March 29, 2008

Friends: A Case Study of Lesbian Representation


Susan & Carol, lesbian lovers on Friends announce their marriage intentions

The increased on television is a mixed blessing. On the one hand, through its visibility, gays are having a voice legitimized in the public sphere. On the other hand, only a homogeneous, normative gay is portrayed on television.

The Friends episode, The One With the Lesbian Wedding, is a typical example of homonormativity. By casting the gay characters in a normative light, they become more digestible to the dominant viewers back home.

Easy To Digest

Susan and Carol represent a cookie-cutter T.V lesbian formula. They both conform to proper gender performances (both wear skirts, have long hair, and wear make-up) and are quite pretty. In essence, they are both fairly femme. Obviously this was done so to make Susan and Carol appear "normal" to the viewers.

Marriage, as an institution, is outdated. But as it is part of the normal family life, the creators of Friends marry off Susan and Carol. If they are married, you have to accept their love as real.
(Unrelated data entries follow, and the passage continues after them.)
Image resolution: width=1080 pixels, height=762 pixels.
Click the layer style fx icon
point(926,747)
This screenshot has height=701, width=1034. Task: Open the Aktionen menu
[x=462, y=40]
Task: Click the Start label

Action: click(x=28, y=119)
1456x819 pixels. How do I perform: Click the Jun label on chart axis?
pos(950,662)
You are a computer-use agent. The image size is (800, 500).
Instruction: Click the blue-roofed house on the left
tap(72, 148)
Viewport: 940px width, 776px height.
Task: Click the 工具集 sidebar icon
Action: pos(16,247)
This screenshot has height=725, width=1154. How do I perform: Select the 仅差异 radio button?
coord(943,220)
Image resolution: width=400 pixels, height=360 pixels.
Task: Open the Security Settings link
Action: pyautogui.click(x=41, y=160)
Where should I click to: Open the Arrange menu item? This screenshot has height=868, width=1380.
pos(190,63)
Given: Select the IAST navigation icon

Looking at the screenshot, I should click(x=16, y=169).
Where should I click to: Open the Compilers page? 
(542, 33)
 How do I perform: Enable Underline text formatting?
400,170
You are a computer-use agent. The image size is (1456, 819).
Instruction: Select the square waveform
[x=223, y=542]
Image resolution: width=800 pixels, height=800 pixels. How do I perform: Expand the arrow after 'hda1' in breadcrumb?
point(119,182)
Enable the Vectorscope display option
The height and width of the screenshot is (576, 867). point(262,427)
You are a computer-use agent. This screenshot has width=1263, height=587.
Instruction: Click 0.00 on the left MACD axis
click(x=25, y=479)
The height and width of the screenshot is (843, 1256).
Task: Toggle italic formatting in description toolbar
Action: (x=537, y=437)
This logic is used often in sitcoms, especially for lesbian characters.

(Homosexual) Married characters essentially lack any form of physical desire. Because of this, gay characters can be seen mingling with heterosexual characters with out the fear of contaminating the sterility of the heternormative environment. The Victorianesque garments that Carol and Susan wear only reinforce this notion of a bourgeois middle-class sexual repression sexual repression.

What is most frustrating is the lack of even a simple kiss. After being pronounced married, the camera cuts away from the wives. Homoerotic desire is extinguished to maintain a normative propriety. It is one thing to show that the network is liberal (gay marriage on their network) but another to show that they actually accept it.

Even during the intimate moment of having their portrait taken together, Susan and Carol don't maintain a closeness that shows their love. The camera quickly cuts away from them, following the drama of the other characters.

Reassurances From Normative Characters

Susan and Carol's lives revolve around the lives of their heterosexual counterparts. Throughout the entire episode, their eros is only privileged through Ross' ultimate blessing. Susan has cold feet, and Ross is the one who soothes Susan. Carol's father is seen as a military man.

All the codes are used as a cooling and normalizing agent to, again, make Susan and Carol appear normal. What is important to understand is that homosexuality becomes inherently tied to heteronormative approval. Homoerotic desire cannot (and doesn't) exist with out permission of normative characters.

Conclusions

Besides the normalizing aspects of the show, I do have to admit that there is some promise to this visibility. Ross plays an active role in raising his and Susan's son, Ben. Carol is also active in her role as mother, portraying a functional and happy 3-parent family.

But this does not mean I am happy about portrayal in the show. Besides highlighting only one form of the queer body, this episode of Friends actually typecasts alternative forms of gender expression as a joke! The sole butch character is shown in a joking/predatory light as she is trying to pick up the naive Phoebe.

Audience reception is important in all this. It is obvious that these characters aren't created for a gay audience in mind. By casting gay characters with a normative audience in mind, Susan and Carol are created, a sexuality-free zone where alternatives don't have a voice.

Gay visibility is fine and dandy, but not when it comes at the expense of alternative means of expression. The butch character is ridiculed in its visibility on Friends. A social hierarchy is created between the good lesbian (Susan and Carol) and the bad. While I applaud the show for showing that alternative sexualities do exist, I am discouraged by the total lack of desire and its ridicule of non-conforming gender play.

To be invisible is essentially to be non-legitimate. But until new and more diverse gay characters are shown, our contemporary gay visibility doesn't represent the diversity in the gay community.

1 comment:

Anonymous said...

You got Carol and Susan confused. Carol is the blonde one while Susan is the brunette. Carol is Ross's ex-wife and Ben's birth-mother.